何か言いたそうに、ナディアがニコニコと笑顔を向けてくる。
気づいてもらえたと分かったところで、ナディアは声を弾ませてこう言った。
「ねえ皇子様、聞いて。昨日ね、ずっと前に友達になった綺麗なお兄ちゃんが、たくさんお友達を連れて遊びに来てくれたの。でね、さっき帰っていったの。」
焦ったのは夫人である。
「ナディア!」
なぜいきなり怒鳴られたのか分からず、ナディアはびくっと肩を飛び上がらせて、母を怪訝そうに見つめる。
「え・・・綺麗なお兄さん・・・?友達?」
次の瞬間、ランセルは、木々の間を透かし見るように目を凝らしていた。が、今すぐ追いかけて探しに行こうなどとは、もはや思わなかった。
ランセルはただため息をつくと、訳も分からず母に叱られて、怯えているナディアに目を向け直した。そして、優しくほほ笑みかけながらきく。

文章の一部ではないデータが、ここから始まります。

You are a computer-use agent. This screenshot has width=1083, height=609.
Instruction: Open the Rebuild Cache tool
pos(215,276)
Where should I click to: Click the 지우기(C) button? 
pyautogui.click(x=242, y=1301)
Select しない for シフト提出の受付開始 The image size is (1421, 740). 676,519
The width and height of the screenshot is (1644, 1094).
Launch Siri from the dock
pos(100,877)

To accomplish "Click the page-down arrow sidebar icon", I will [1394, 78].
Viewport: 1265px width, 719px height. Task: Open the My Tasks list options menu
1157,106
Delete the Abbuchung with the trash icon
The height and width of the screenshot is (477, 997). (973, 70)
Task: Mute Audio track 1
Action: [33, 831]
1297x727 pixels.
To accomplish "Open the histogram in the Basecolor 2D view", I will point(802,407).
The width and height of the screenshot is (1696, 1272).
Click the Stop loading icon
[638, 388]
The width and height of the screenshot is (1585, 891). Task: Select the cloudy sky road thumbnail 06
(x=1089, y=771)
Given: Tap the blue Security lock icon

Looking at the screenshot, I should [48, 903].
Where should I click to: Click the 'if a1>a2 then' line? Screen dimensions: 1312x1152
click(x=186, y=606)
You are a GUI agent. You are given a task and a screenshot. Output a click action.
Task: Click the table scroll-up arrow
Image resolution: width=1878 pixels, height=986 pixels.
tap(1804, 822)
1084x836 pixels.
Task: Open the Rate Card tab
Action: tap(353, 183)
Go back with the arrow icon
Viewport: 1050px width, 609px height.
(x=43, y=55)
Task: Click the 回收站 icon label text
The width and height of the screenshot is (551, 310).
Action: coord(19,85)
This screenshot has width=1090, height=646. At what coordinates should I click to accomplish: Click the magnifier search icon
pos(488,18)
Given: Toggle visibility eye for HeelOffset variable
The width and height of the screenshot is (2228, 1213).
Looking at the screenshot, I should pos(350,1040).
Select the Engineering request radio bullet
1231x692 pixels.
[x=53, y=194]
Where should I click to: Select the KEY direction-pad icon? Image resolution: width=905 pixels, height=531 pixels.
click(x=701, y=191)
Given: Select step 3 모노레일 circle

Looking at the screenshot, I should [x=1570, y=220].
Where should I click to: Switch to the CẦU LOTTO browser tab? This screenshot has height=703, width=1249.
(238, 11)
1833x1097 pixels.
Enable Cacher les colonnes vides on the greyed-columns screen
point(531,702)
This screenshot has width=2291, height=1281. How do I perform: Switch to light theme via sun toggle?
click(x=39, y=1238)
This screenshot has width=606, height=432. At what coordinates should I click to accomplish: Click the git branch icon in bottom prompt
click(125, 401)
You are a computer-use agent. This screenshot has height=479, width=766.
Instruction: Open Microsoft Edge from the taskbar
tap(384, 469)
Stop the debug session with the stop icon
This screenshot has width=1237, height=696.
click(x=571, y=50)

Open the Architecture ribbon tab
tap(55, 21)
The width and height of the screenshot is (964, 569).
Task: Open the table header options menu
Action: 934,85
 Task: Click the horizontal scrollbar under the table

「そのお兄さんは、寂しそうにしていなかったかな。何か・・・言った?」
「えっとね・・・えっと・・・。」
一方、懸命に答えようとするナディアを、夫人は黙って見守っていた。少し時間がかかった。
思いきることができるまで。
「救われた命を無駄にはしないと・・・その方が。」
それは、ランセルが気になる全てを答えていた。
そして夫人の面上には、そのひと言以上に何か語りかけてくる微笑が浮かんでいる。
それを、ランセルも確かに感じ取った。それで充分だった。
「そうか・・・。」
ランセルはまた、森の小道のずっと先に視線を向けた。そして、それが雑木林と重なり、分からなくなるところを見つめて、一人そっとほほ笑んだ。
その頃、一行は森を抜けて、だだっ広いすすき野原の細道を歩いていた。他愛ない会話に軽い冗談を交わし、明るい笑い声を上げながら、気のいい仲間たちと軽快に旅路を進んでいた。
仲間たちのお喋りににこやかな笑顔で応えていたエミリオは、ふと地平線に目を向け、絹積雲が彼方まで続いている爽やかな青空と、すすきの穂がそよぐ白銀の大地を眺めた。
私は、報いなければならない・・・。
エミリオはそのまま、空高く視線を上げていく。
この先は堂々と前を向いて、振り返らずに歩いて行こう。あなたのおかげで今ある我が身、悔いなく生かしきれるように。
心より感謝します・・・命の恩人、ウィル・ロイド殿。